| Outcome | Probability | Yes Bid | Yes Ask | 24h Change | Volume | |
|---|---|---|---|---|---|---|
| Target Price: $38.0386 | 0% | 0¢ | 0¢ | — | $0 | Trade → |
This market asks whether the cryptocurrency labeled HYPE will hit a price target of $38.0386 within a 15-minute timeframe. Short-duration contracts like this matter because they isolate immediate price reactions and microstructure effects rather than longer-term fundamentals.
Short-window crypto markets are driven by high-frequency flows, exchange liquidity, and sudden news; they were created to let traders express views on very near-term moves. The source and resolution rules are set by the platform (KALSHI) and the listed details (Closes: TBD, Total Volume Traded: $0) indicate the contract is new or not yet actively traded. Historical context: similar 1–30 minute targets have been used to study price impact, bot behavior, and exchange discrepancies in crypto markets.
Market odds on this type of contract summarize participants' current collective expectations and update as new information arrives; they should be read as a live, tradeable signal of sentiment and not a fixed forecast.
'15 min' denotes the contract's short observation horizon; the precise resolution mechanics (whether the price must touch the target at any point during a specified 15-minute window or be measured at a single timestamp at the end of that window) are defined in the contract terms on the platform, so consult the official resolution text for this market.

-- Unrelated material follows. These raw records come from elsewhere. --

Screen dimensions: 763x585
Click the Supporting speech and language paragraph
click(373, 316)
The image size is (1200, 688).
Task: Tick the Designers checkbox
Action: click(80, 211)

Resolution will follow the exchange/data-source rules named by the contract on KALSHI; the market's contract text specifies which exchange(s) or aggregated feed and the exact time/measurement method used to determine the HYPE price.
'Closes: TBD' means the platform has not published the final closing timestamp for trading or the resolution window; traders should monitor the market page and official announcements for the posted close and any updates to resolution timing.
Zero traded volume indicates no completed trades yet, which usually implies low liquidity; prices can move substantially on small orders, spreads may be wide, and execution costs or price impact can be high until more participation occurs.
The most influential drivers are high-volume taker orders or coordinated buying/selling from large holders or bots, exchange-specific announcements (listings, halts), sudden news or social-media virality about HYPE, and transient liquidity dry-ups or spikes across venues that create rapid price dislocations.